→ Task to complete:
Copy out the line containing "Click the 'Your answer is correct.' feedback" and each line after it, through the last one in the material, exactly as written.

→ Supplied records:
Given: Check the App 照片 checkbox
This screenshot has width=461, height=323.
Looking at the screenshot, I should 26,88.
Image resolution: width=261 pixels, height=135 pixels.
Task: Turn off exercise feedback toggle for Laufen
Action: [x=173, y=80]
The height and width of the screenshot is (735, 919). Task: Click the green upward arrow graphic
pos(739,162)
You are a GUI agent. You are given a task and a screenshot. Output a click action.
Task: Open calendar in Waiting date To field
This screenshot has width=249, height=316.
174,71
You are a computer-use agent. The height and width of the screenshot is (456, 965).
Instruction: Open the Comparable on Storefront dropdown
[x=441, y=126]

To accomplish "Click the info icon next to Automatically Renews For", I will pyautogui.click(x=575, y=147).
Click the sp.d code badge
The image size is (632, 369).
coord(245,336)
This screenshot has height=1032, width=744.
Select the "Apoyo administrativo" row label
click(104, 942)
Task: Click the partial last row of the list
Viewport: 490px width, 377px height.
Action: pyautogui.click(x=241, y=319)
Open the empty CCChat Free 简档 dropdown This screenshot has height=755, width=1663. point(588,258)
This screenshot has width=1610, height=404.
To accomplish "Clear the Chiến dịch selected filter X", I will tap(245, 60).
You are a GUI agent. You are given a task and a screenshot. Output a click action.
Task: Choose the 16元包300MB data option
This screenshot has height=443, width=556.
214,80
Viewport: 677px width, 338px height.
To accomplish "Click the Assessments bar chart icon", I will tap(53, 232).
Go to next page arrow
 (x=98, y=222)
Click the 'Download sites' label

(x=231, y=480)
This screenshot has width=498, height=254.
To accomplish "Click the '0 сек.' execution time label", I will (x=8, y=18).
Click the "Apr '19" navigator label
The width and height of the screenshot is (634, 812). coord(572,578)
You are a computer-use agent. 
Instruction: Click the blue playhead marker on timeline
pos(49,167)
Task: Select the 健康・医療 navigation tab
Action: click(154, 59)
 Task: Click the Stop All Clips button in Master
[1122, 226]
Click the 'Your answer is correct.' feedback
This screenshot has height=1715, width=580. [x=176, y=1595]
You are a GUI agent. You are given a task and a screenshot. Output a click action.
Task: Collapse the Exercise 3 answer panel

→ Written response:
Click the 'Your answer is correct.' feedback
This screenshot has height=1715, width=580. [x=176, y=1595]
You are a GUI agent. You are given a task and a screenshot. Output a click action.
Task: Collapse the Exercise 3 answer panel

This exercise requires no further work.